Woman dies in HCMC after eating toxic vegan pate

By Le Phuong   March 25, 2021 | 07:06 am PT
Woman dies in HCMC after eating toxic vegan pate
Two vials of botulinum antidotes in Hanoi's Bach Mai Hospital, August 2020. Photo by VnExpress/Chi Le.
A 42-year-old woman has died and two others are in critical condition in HCMC after consuming vegan food that might have been contaminated with the botulinum toxin.

The woman, her 16-year-old daughter and 53-year-old sister had bowls of rice vermicelli on March 20. Among its ingredients was pate from an inflated can, indicating possible contamination.

All three women later developed symptoms of muscle weakness, respiratory and circulatory failure. They were rushed from the southern province of Binh Duong to the 115 People's Hospital in HCMC. While one woman died, the other two were in critical condition as of Thursday.

A doctor at the hospital said the womens’ clinical symptoms seemed to indicate botulism, a potential fatal disease, though a definite cause was yet to be confirmed. Two vials of botulinum antidotes were brought from Hanoi's Bach Mai Hospital to HCMC Thursday night for treatment.

The HCMC Department of Health has requested citizens to stop consuming any food related with vegan pate until more information is available.

Anyone who has consumed vegan pate with the three women need to go to the nearest hospital for monitoring and treatment, the department said.

Botulinum has been implicated in several food poisoning incidents in Vietnam. Earlier this month, two people died in the Central Highlands province of Kon Tum Province following a feast at a traditional festival, where several dishes were found infected with the Clostridium botulinum bacteria, which are responsible for producing botulinum.
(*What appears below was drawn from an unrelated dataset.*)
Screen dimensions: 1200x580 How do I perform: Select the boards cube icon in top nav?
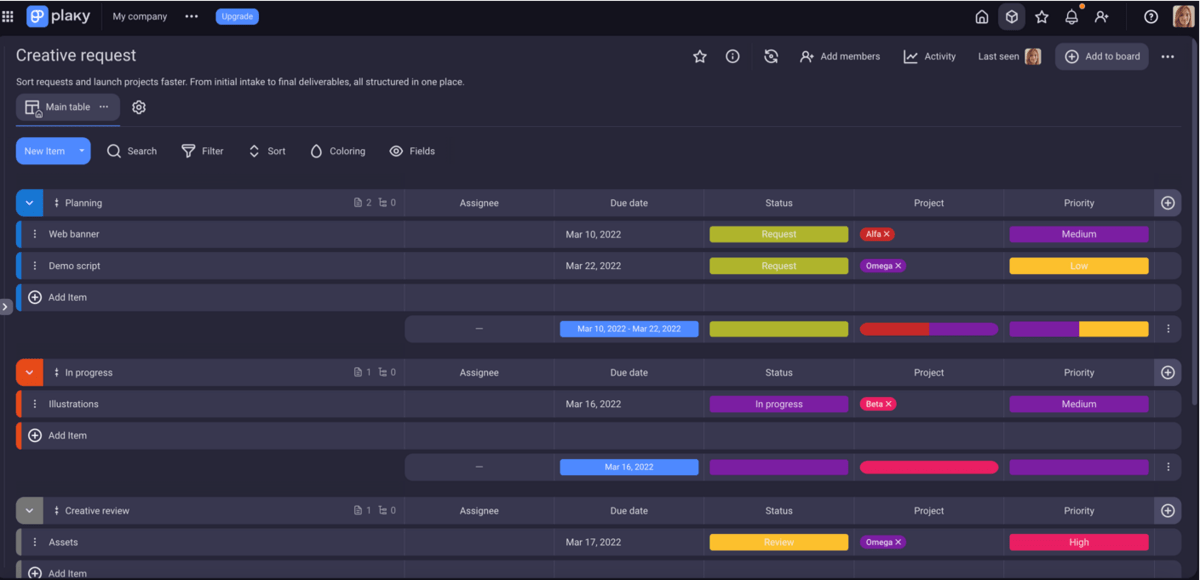coord(1011,16)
Last year, at least 16 people suffered botulism after consuming vegan pate produced by a Hanoi food company. A 70-year-old man died, while several others survived on ventilators for months after.

Botulinum, the deadliest toxin known to man, is produced by the Clostridium botulinum bacteria under low-oxygen conditions. Botulinum toxins are ingested through food in which the bacteria or their spores survive, then grow and produce the toxins.

Symptoms usually appear within 12 to 36 hours of food consumption. They include stomach-ache, fatigue, muscle pain, blurred vision, dry mouth, difficulty in swallowing and speaking and droopy eyelids. Patients can end up with respiratory failure caused by paralyzed respiratory muscles, or even death.

Except the recent cases, Vietnam has not recorded any botulinum poisoning in the past three decades.